Events. Semantically: time-ordered list of future values. Instances:

• Monoid: mempty is the event that never occurs, and e mappend e' is the event that combines occurrences from e and e'.
• Functor: fmap f e is the event that occurs whenever e occurs, and whose occurrence values come from applying f to the values from e.
• Applicative: pure a is an event with a single occurrence at time -Infinity. ef <*> ex is an event whose occurrences are made from the product of the occurrences of ef and ex. For every occurrence f at time tf of ef and occurrence x at time tx of ex, ef <*> ex has an occurrence f x at time tf max tx. N.B.: I don't expect this instance to be very useful. If ef has nf instances and ex has nx instances, then ef <*> ex has nf*nx instances. However, there are only nf+nx possibilities for tf max tx, so many of the occurrences are simultaneous. If you think you want to use this instance, consider using Reactive instead.
• Monad: return a is the same as pure a (as usual). In e >>= f, each occurrence of e leads, through f, to a new event. Similarly for join ee, which is somehow simpler for me to think about. The occurrences of e >>= f (or join ee) correspond to the union of the occurrences (temporal interleaving) of all such events. For example, suppose we're playing Asteroids and tracking collisions. Each collision can break an asteroid into more of them, each of which has to be tracked for more collisions. Another example: A chat room has an enter event, whose occurrences contain new events like speak. An especially useful monad-based function is joinMaybes, which filters a Maybe-valued event.

Apply a unary function inside an EventG representation.

Apply a binary function inside an EventG representation.
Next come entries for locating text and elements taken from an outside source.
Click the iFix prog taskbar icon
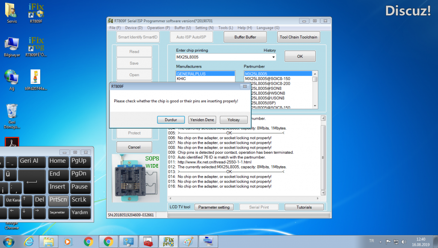The height and width of the screenshot is (248, 438). [168, 241]
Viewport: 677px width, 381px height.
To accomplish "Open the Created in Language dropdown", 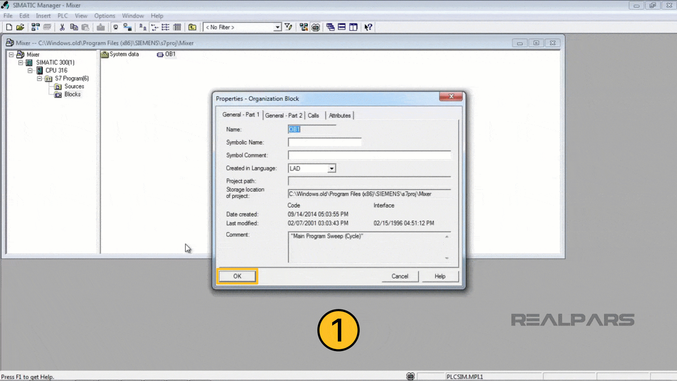I will [x=331, y=168].
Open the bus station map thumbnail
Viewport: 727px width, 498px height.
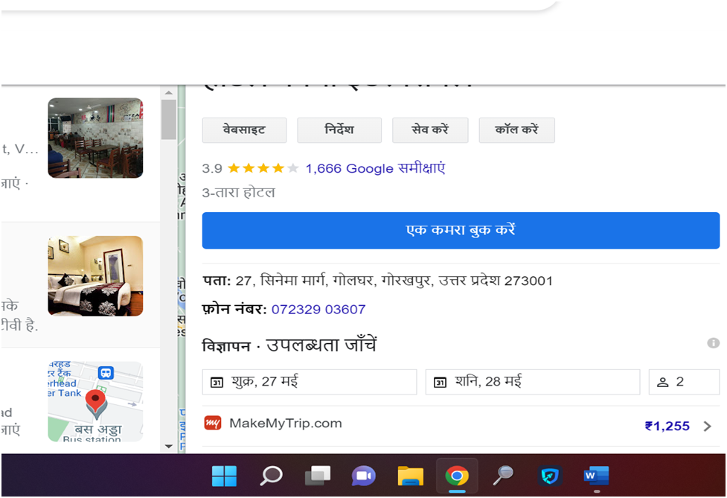tap(95, 401)
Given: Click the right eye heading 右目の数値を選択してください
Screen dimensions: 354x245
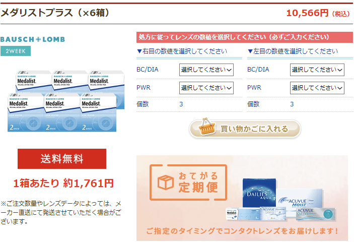Looking at the screenshot, I should point(182,51).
Make the event into a list of futures

Reactive value: a discretely changing value. Reactive values can be understood in terms of (a) a simple denotational semantics of reactive values as functions of time, and (b) the corresponding instances for functions. The semantics is given by the function at :: ReactiveG t a -> (t -> a). A reactive value may also be thought of (and in this module is implemented as) a current value and an event (stream of future values).
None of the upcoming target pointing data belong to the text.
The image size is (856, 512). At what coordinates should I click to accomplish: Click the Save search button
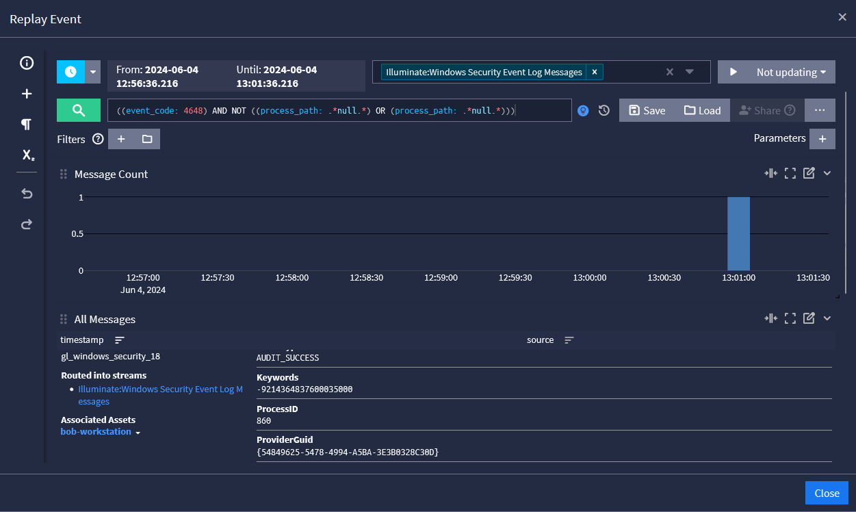[x=647, y=110]
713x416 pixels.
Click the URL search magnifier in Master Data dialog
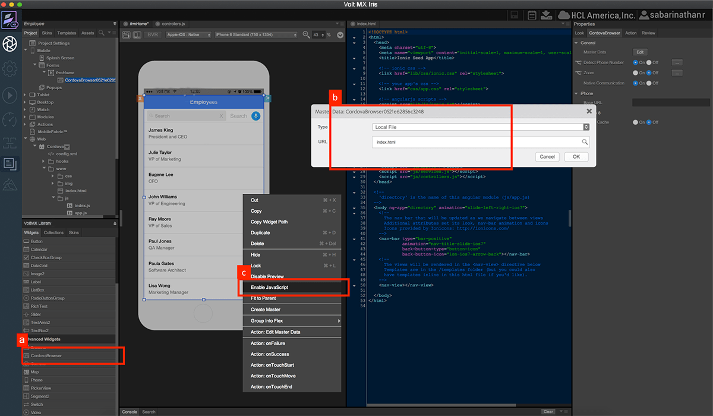pyautogui.click(x=585, y=142)
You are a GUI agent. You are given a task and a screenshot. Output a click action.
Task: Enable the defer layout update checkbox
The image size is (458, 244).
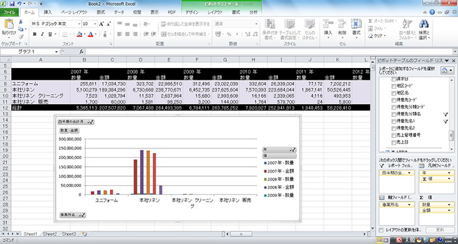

The semantics of ReactiveG instances are given by corresponding instances for the semantic model (functions):

• Functor: at (fmap f r) == fmap f (at r), i.e., fmap f r at t == f (r at t).
• Applicative: at (pure a) == pure a, and at (s <*> r) == at s <*> at t. That is, pure a at t == a, and (s <*> r) at t == (s at t) (r at t).
• Monad: at (return a) == return a, and at (join rr) == join (at . at rr). That is, return a at t == a, and join rr at t == (rr at t) at t. As always, (r >>= f) == join (fmap f r). at (r >>= f) == at r >>= at . f.
• Monoid: a typical lifted monoid. If o is a monoid, then Reactive o is a monoid, with mempty == pure mempty, and mappend == liftA2 mappend. That is, mempty at t == mempty, and (r mappend s) at t == (r at t) mappend (s at t).
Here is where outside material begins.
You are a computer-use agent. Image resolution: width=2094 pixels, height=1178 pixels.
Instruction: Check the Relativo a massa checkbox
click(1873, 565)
Apply a unary function inside the rEvent part of a Reactive representation.

Apply a unary function inside the future reactive inside a Reactive representation.

Run an event in the current thread. Use the given time sink to sync time, i.e., to wait for an output time before performing the action.

Run a reactive value in the current thread, using the given time sink to sync time.

Run an event in a new thread, using the given time sink to sync time.

Run a reactive value in a new thread, using the given time sink to sync time. The initial action happens in the current thread.